Same with laws and regulations: there is a model of what these are supposed to be aiming at, and are observations concerning how the law/rule is actually deployed in practice - which may be very different indeed, and yet the law/rule continues (usually successfully!) to be defended on the basis of the theoretical model.
Likewise with technology: there is the explanatory model of how some bit of technology is supposed to work - and then there are our observations about what it actually does... From which may sometimes be inferred that the bit-of-kit is not, and never was - and never could, be working in the manner of the model. "AI" is a topical instance of this.
Another example from medicine, is that once a drug has been marketed as an "anti-depressant", then people (doctors as well as patients) cannot seem grasp that drug's thus classified can and do cause depression (and suicide) in some patients.

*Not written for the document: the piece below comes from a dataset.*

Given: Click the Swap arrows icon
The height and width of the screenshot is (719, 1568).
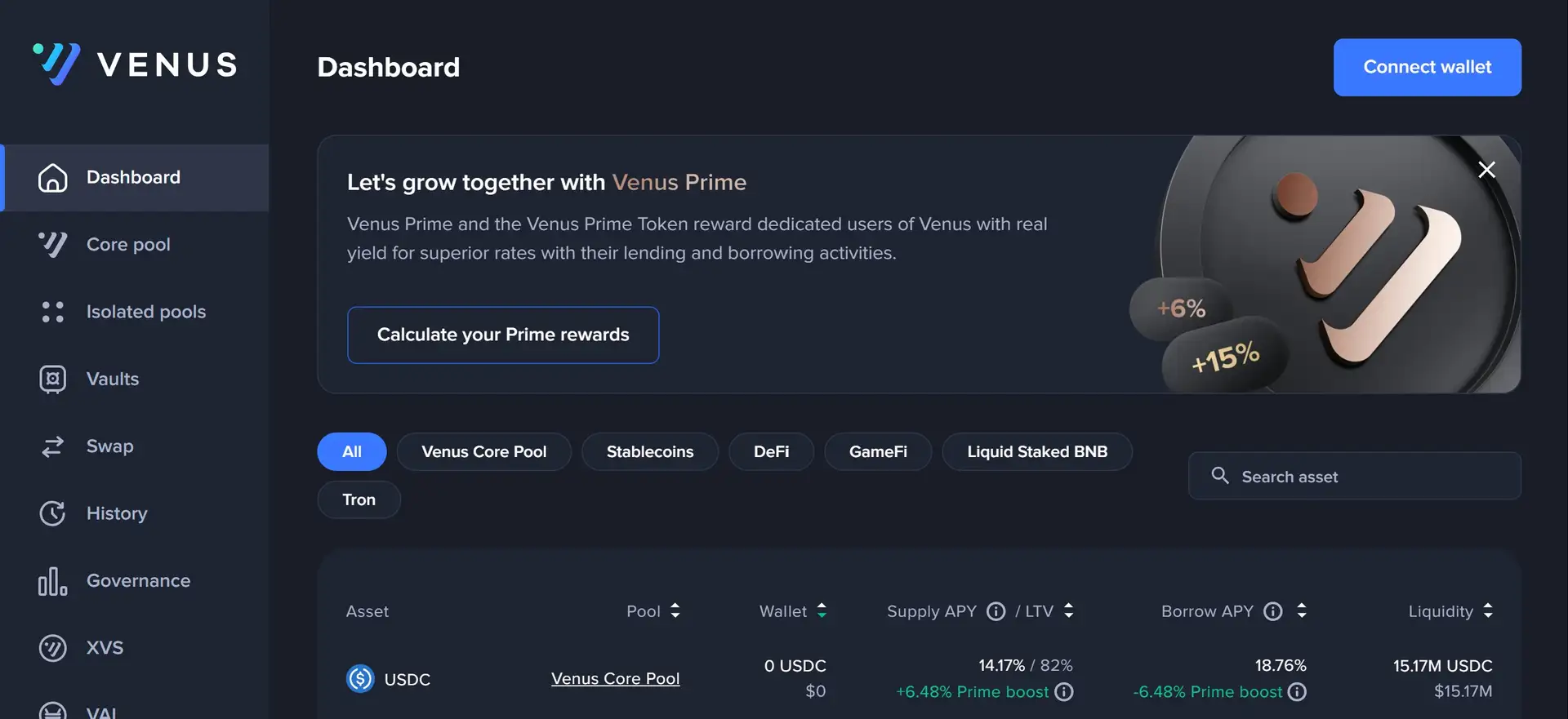Looking at the screenshot, I should tap(53, 446).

The consequences of the Birdemic lockdowns and peck were another example of the same phenomenon - most people believed that theory that these "would help"; and apparently could not grasp that they would inevitably cause harm - even if they also helped (which, in the event, they did not).
But these are just specific examples: this way of thinking permeates our lives right down to the deepest levels. Consider ideologies such as feminism: people still talk about feminism as if it was 1880, and this was a new theory that "must work" and is intrinsically A Good Thing. A century and a half of actual personal experiences makes no apparent difference. (The same applies by close analogy to socialism or racism.)

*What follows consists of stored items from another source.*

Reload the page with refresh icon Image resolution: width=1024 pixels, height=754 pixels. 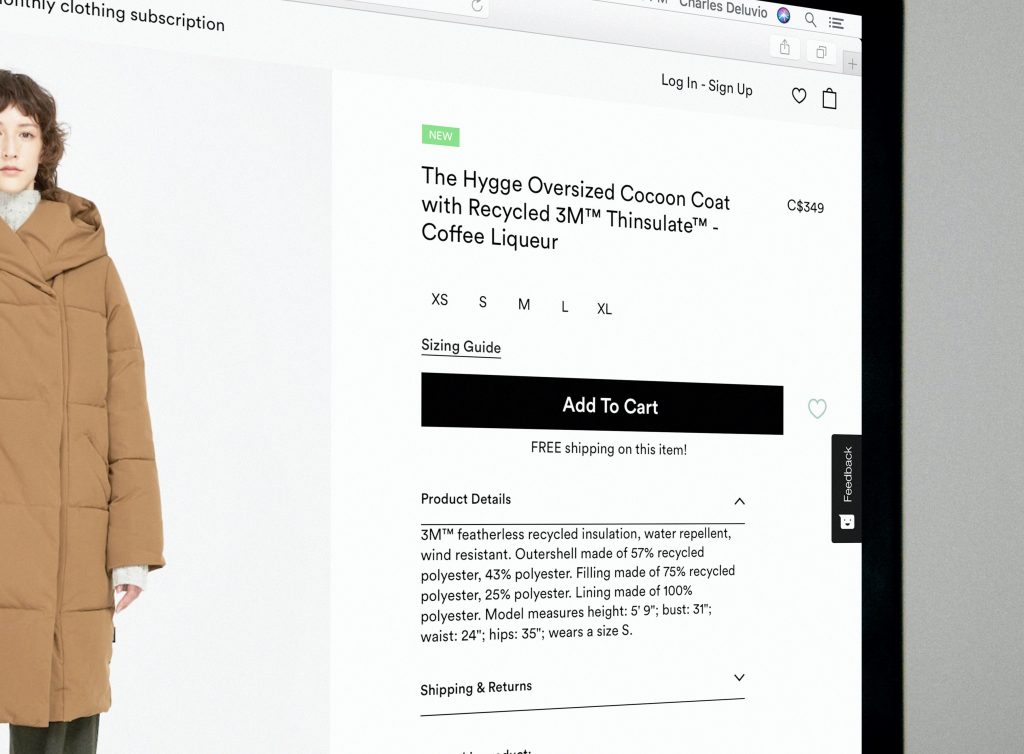pyautogui.click(x=477, y=6)
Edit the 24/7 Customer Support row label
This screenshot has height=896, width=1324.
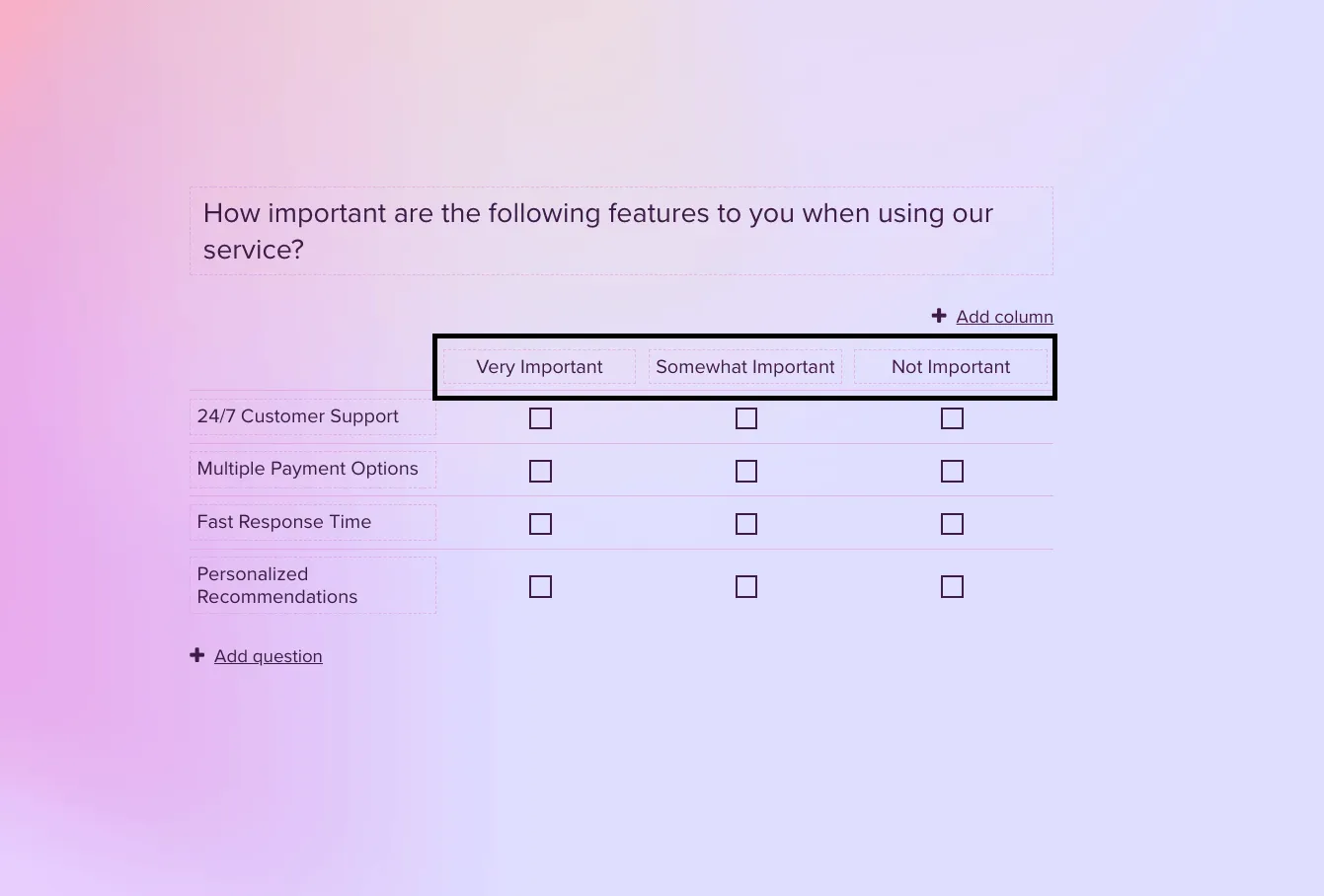[x=312, y=416]
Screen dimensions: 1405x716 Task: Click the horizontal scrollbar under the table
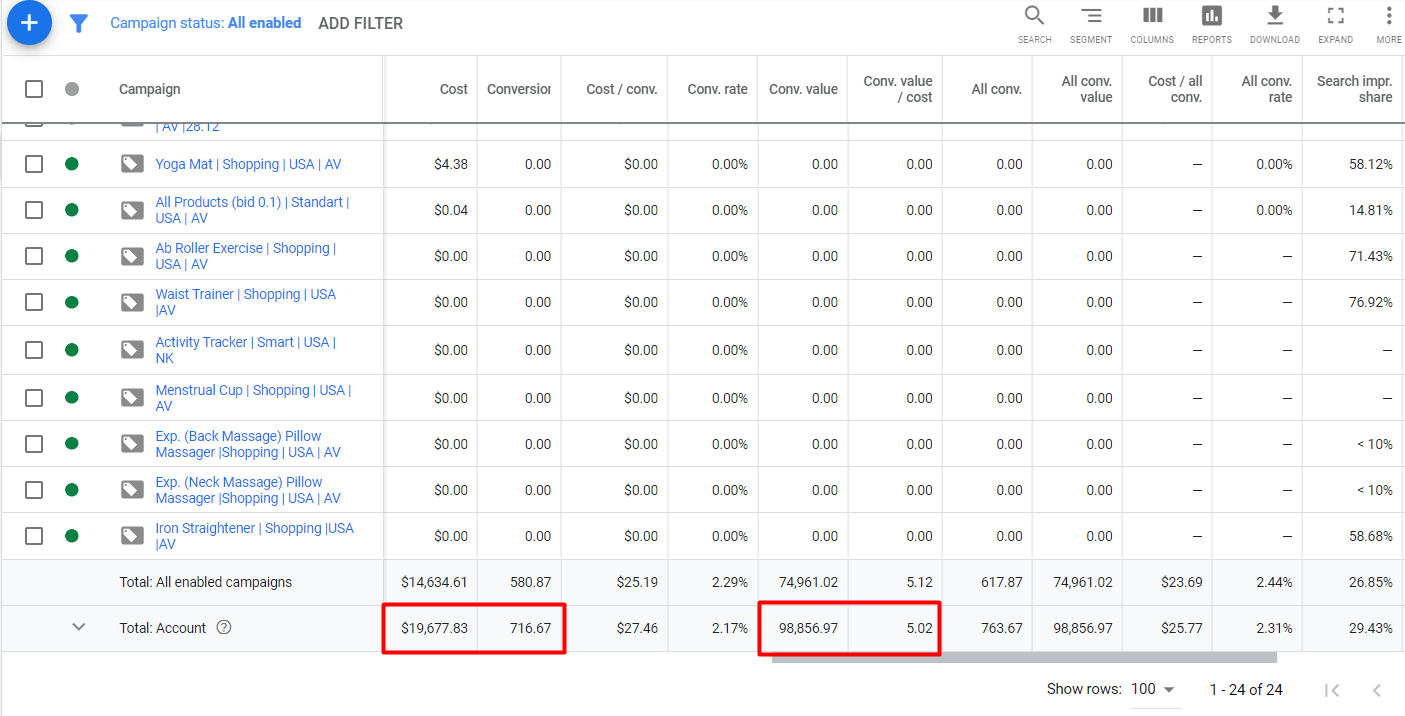point(1024,658)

Religions are the same as ideology in this respect. Once a model-of-realty of a religion is accepted; nothing could ever happen that would necessarily refute it.
And the same applies to people (like the recent New Atheists) who talk about the liberation of mankind from religion as if this was a new, untried theory of human happiness - that must surely work! When in actuality we already live (as did our parent, grandparents and back) in the least religious society in the history of the world, and it is continually getting less religious
We are back at that old favourite theme upon which I repeatedly harp: that metaphysics is prior to science; that theory is prior to experiment etc.
This just is the reality of human existence.
Totalitarian controllers are far more concerned about controlling the theoretical models by which we interpret the world, than they are about controlling specific "information" - because once the models are established, they cannot be refuted by any new information.
Once someone has assumed that there is no God and this is a purposeless and meaningless universe; nothing can ever happen to compel him to recognize the reality of God, purpose or meaning - everything possible can be explained away as random, the product of delusion or fraud - and so forth.
Once somebody has decided that their church is blessed by God and can never be corrupted and will last until the end of time/ Last Judgment - then no amount of corruption or evil done by that church and/or its members will make any difference to the assumption.
The lesson I draw from this is that we should be very careful what we assume!
Because upon our theoretical models of reality depend our experience of reality.
And we can only learn that which is learnable within the context of our assumptions.
Therefore; we ought, as a minimum, to become (as far as possible - which can only be known by sustained trying) explicitly aware of our own assumptions - of those "models" by which we understand and explain reality.
2 comments:
"Therefore; we ought, as a minimum, to become (as far as possible - which can only be known by sustained trying) explicitly aware of our own assumptions - of those "models" by which we understand and explain reality."
Assumptions do come before whatever theoretical model of reality one adopts. This helps explain why it is mostly futile to try to convince anyone of anything in this time and place.
Your example of the church true-believer provides a strong and valid example of that. A person who assumes the indefectibility of a church will not sway from that assumption, regardless of strong evidence to the contrary. He will even go as far as to deny or obfuscate the relevance of his own lived experience in this regard.
The bulk of the work must come from within, from an honest and sustained effort to understand just what our assumptions really are and where they are leading us. It also entails using our agency to revise, perhaps even discard, some of our most cherished assumptions.
I haven't really added much to the discussion in the above, other than to say that your observations here not only resonate with me but also strike me as *the thing* people alive today should be focusing on.
@Frank - It's generally denied - and people assume that (for example) propaganda is about providing biased information and excluding any contradictions.
But when, as now, social assumptions have been colonized - plus there is a denial of the importance (and even coherence) of fundamental assumptions - then people are trapped by materialistic (hence atheistic) totalitarianism so deeply that they themselves have blocked off any possible escape.
It makes no significance difference whether such a person adheres to religious beliefs - because all such beliefs rest upon materialistic-atheistic assumptions.
This is why apologetics, evangelism, missionary work and all the traditional methods of spreading and sustaining Christianity have become so futile. They are all paddling on the surface of a vast ocean that contradicts them.